- Activity -
Once you find the line containing "Open the fit" in the data below, copy it and each following line exactly, up to and including the line containing "405x280 pixels.", and nothing else.

- Extracted material -

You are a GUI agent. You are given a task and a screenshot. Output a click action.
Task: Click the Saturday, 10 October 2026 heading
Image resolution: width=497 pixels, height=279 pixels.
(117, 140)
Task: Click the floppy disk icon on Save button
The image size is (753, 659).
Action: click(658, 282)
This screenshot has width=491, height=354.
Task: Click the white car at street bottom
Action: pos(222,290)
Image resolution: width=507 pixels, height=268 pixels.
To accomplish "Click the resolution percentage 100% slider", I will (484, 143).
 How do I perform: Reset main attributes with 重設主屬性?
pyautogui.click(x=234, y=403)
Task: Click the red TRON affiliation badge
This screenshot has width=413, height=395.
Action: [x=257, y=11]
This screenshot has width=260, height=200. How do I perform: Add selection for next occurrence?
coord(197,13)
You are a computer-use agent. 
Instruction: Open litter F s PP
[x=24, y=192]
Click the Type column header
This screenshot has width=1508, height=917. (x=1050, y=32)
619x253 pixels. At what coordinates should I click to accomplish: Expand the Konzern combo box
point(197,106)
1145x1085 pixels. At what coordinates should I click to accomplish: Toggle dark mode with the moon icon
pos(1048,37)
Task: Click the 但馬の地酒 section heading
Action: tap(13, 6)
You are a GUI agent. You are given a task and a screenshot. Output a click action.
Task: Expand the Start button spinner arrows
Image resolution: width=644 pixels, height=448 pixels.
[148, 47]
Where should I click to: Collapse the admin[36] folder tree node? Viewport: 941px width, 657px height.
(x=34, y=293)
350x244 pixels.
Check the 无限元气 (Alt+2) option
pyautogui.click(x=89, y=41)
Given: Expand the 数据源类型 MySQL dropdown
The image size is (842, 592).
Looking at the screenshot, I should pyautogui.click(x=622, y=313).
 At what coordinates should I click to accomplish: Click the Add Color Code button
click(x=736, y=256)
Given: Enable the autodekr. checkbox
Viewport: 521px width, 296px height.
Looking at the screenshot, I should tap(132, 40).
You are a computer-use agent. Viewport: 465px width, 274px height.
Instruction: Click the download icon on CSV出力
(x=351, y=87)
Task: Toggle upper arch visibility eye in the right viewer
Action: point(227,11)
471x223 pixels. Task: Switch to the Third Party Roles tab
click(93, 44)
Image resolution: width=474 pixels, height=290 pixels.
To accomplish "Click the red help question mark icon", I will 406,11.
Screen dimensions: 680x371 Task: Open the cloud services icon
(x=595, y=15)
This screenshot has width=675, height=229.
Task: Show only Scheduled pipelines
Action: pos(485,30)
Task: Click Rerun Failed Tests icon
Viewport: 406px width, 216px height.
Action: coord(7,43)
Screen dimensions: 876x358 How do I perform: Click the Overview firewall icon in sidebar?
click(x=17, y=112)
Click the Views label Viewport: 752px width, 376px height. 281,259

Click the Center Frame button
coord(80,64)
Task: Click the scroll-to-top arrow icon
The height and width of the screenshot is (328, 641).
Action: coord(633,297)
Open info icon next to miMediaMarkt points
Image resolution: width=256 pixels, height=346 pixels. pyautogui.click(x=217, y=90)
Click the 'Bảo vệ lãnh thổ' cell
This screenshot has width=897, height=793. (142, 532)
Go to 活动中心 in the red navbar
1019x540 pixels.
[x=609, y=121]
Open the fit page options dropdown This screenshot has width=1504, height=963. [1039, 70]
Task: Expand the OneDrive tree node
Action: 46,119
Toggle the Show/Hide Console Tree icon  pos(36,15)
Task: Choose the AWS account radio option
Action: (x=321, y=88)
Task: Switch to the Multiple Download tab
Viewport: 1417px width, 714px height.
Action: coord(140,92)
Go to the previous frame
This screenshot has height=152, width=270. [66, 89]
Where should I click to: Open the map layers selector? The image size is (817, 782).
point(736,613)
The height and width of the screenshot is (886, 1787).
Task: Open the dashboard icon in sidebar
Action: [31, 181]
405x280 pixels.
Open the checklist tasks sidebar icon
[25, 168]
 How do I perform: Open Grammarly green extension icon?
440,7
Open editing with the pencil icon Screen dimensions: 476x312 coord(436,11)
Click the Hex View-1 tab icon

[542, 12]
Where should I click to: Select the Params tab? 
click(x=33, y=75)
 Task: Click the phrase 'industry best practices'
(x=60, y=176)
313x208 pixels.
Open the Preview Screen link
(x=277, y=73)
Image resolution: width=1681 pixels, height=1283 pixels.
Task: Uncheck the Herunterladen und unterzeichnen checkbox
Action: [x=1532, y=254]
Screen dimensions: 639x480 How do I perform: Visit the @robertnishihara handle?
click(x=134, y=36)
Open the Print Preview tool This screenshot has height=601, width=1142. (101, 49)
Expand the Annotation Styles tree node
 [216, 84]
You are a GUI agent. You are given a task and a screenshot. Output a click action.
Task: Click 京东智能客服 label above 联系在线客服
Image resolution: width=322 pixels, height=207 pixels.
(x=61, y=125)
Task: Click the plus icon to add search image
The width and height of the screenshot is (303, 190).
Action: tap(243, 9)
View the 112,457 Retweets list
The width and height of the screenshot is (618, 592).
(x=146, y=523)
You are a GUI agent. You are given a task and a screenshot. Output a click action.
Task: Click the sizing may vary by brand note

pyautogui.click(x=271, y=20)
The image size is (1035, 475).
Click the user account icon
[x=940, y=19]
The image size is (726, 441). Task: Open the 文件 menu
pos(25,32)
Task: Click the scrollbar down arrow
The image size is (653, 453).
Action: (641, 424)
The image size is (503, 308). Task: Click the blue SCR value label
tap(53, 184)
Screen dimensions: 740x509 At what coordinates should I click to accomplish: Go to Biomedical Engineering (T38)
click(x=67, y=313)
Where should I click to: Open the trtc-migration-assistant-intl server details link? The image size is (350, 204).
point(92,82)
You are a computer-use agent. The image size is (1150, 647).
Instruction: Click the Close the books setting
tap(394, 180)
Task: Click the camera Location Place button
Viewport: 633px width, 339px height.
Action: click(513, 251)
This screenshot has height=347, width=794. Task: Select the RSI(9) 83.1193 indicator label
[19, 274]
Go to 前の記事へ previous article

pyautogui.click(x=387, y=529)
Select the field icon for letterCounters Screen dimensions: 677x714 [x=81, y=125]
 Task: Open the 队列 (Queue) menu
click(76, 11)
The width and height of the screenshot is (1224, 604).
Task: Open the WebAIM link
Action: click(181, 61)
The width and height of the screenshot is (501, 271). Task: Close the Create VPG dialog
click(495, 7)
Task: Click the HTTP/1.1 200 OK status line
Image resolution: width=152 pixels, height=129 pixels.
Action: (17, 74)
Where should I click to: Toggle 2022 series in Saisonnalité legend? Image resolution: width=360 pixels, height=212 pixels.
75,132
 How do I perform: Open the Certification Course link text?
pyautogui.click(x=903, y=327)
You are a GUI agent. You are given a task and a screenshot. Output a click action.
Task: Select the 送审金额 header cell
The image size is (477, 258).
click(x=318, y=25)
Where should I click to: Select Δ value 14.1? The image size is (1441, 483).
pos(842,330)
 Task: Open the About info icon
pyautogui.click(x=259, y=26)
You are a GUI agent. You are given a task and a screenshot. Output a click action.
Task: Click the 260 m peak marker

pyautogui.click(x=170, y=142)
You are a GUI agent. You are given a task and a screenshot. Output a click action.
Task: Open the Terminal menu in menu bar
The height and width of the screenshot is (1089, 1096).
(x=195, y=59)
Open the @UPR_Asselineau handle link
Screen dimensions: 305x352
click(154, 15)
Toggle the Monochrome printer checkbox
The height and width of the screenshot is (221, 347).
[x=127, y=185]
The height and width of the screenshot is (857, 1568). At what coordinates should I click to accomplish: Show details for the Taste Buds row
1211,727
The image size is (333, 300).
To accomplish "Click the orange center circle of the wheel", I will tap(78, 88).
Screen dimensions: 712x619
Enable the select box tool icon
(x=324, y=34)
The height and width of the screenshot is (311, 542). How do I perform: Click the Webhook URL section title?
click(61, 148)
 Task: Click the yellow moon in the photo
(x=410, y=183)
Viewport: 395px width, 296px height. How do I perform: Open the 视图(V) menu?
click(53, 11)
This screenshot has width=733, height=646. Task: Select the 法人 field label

- Response to this task -
Open the fit page options dropdown This screenshot has width=1504, height=963. [1039, 70]
Task: Expand the OneDrive tree node
Action: 46,119
Toggle the Show/Hide Console Tree icon  pos(36,15)
Task: Choose the AWS account radio option
Action: (x=321, y=88)
Task: Switch to the Multiple Download tab
Viewport: 1417px width, 714px height.
Action: coord(140,92)
Go to the previous frame
This screenshot has height=152, width=270. [66, 89]
Where should I click to: Open the map layers selector? The image size is (817, 782).
point(736,613)
The height and width of the screenshot is (886, 1787).
Task: Open the dashboard icon in sidebar
Action: [31, 181]
405x280 pixels.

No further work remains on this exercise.